People’s Privacy Act (HB 1433) – Letter to the Editor Toolkit
Write a letter to support meaningful data privacy protections that put people first!
Lawmakers need to hear from you to encourage them to take a stand for data privacy laws that truly empower people. Take action by writing a letter to the editor (LTE) and submitting it for publication in your local paper. Make your letter more likely to be published by:
- Referencing a recent (within the past week) news article or Op-Ed (guest column), editorial, or other letter to the editor, in your own letter. Sometimes publications will publish a letter without a news reference as long as it’s timely and relevant to public issues in the news. Here is a recent op-ed about the People’s Privacy Act that you can use as a reference.
- Limiting your letter to around 100 words. Include your name, address, and phone number if submitting via email.
- Being sure to submit to your LOCAL outlet. There are more than 90 blogs and news sites that publish LTEs in WA - here’s a list of WA LTE submission links.
- Explain your connection to the issue/why you care/share a fact or personal story/experience/what you know to be true (As a parent, a teacher, a former tech worker, what I know is…)
- Spell out what you want readers to do: Pass the People’s Privacy Act and reject any other bills that put corporations in control of people’s privacy.
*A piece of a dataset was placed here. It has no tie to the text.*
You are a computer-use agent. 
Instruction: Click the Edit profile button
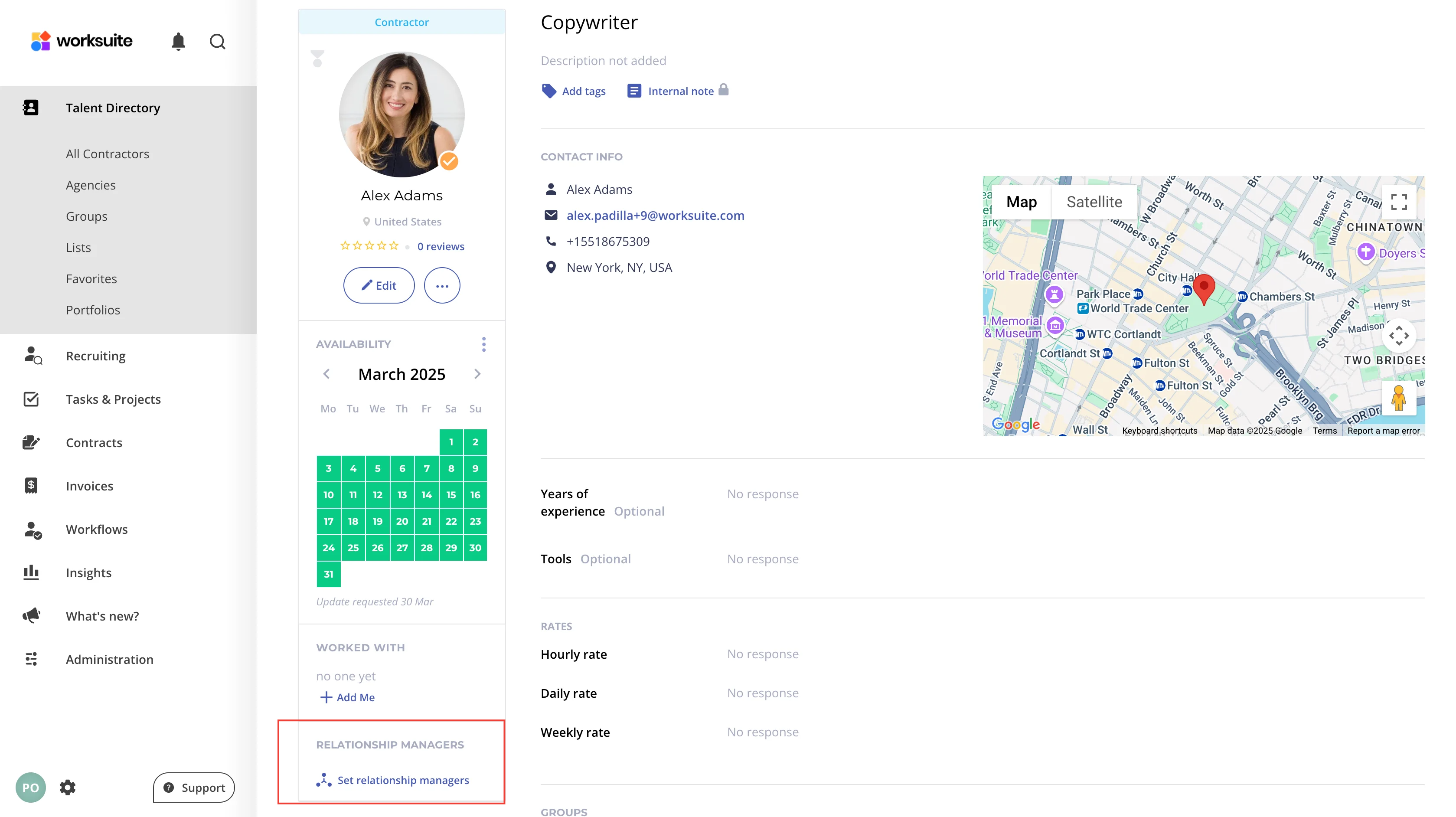[x=379, y=285]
It is important to include messages about why privacy matters and why people should be able to control the collection and use of their own personal data. It’s urgent that we pass the People’s Privacy Act and reject corporate control of our privacy because:
- Currently, our personal information is being collected, used and sold without our consent or knowledge.
- This secret collection of our personal information chills free speech and the freedom of assembly, undermines the free press, and threatens the freedom of religion.
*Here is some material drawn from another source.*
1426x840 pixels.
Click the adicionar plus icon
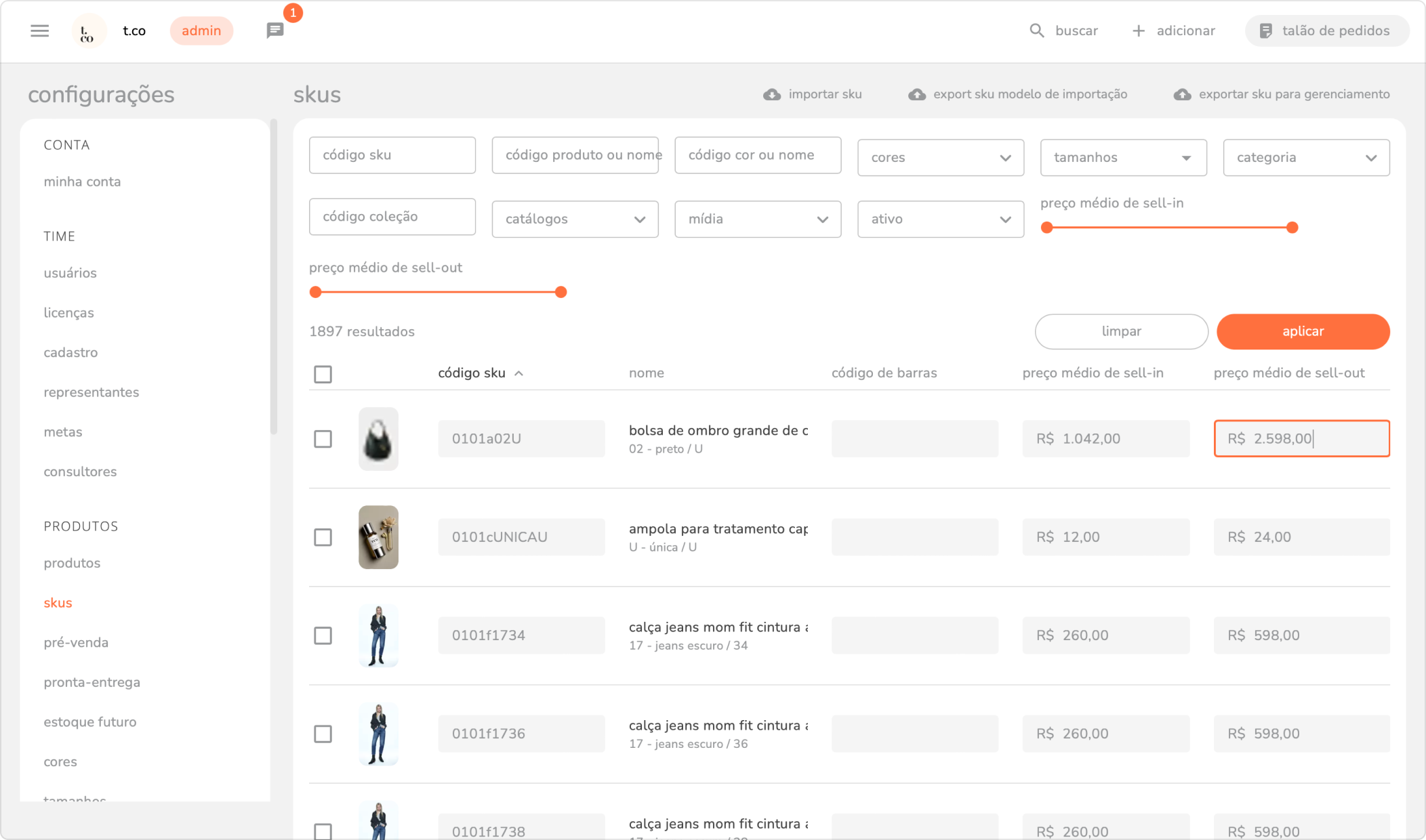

- Misuse of our data and violations of our privacy can affect us in numerous ways. Here is a series of stories of how corporate and government misuse of data has had negative impacts on the lives of ordinary people.
- Allowing corporations to control the collection and use of our personal data puts vulnerable communities at a greater risk for discrimination, including unfair pricing for products and discrimination in employment, health care, housing, and access to credit.
- Corporate control of personal data has also led to greater surveillance, particularly of Black, Indigenous, and communities of color.
- The Legislature should pass the People’s Privacy Act, which puts people in control of their data and offers an effective framework for ensuring that people can protect their privacy and still have access to the goods and services they seek.
- The Legislature should reject any attempts that do not give people the power to enforce their privacy rights.
- Put people’s privacy first and support racial equity and civil rights and liberties: Pass the People’s Privacy Act
Examples of People’s Privacy Act LTEs. (Please personalize and add your own stories)
As someone who believes in personal freedom, I support the People’s Privacy Act (HB 1433). It puts me in control of my data and doesn’t allow companies to collect my information and sell it to companies, organizations, or the government without my opt-in consent. As we become increasingly digital, people like me who believe in privacy and personal freedom often must make a choice between accessing the goods and services we need or protecting our rights. We shouldn’t have to. The Legislature should pass the People’s Privacy Act and reject any weak alternatives that do not give people the power to hold companies accountable.
As someone who works in technology, I know the power of data. Even without our names, information about our purchases, location, and friends creates a complete picture of our lives. Right now, that picture is being collected, used, and sold without our knowledge or permission. I’m concerned about putting our privacy in the hands of corporations. The legislature should reject any bills that do not empower people to hold companies and the government accountable and instead should pass the People’s Privacy Act (HB 1433). People create the story of their lives through data. We should control that story.
As a mother, I’m concerned about what happens to my children online. I pay attention to what they do and what information they give out, but it’s getting harder with online schooling and the pandemic. We need online services for everything, and we’re giving companies our information and putting them in control of it. I’m afraid of what that means for the privacy and safety of my kids. The legislature should pass the People’s Privacy Act (HB 1433) to put people in control. We shouldn’t have to put our children’s privacy at risk to access the online services we need.
Companies shouldn’t have more rights to control our personal information online than we do. But that’s exactly what a proposal in the Washington legislature would do. The Washington Privacy Act puts companies in control and leaves individuals with no recourse in the courts when privacy violations occur. Instead, the legislature should support enforceable, community-supported privacy protections that put people first. The People’s Privacy Act (HB 1433) requires companies to get opt-in consent to collect, use and sell our data. Washington is a leader in technology and should also be a leader in privacy. Our legislature should pass the People’s Privacy Act.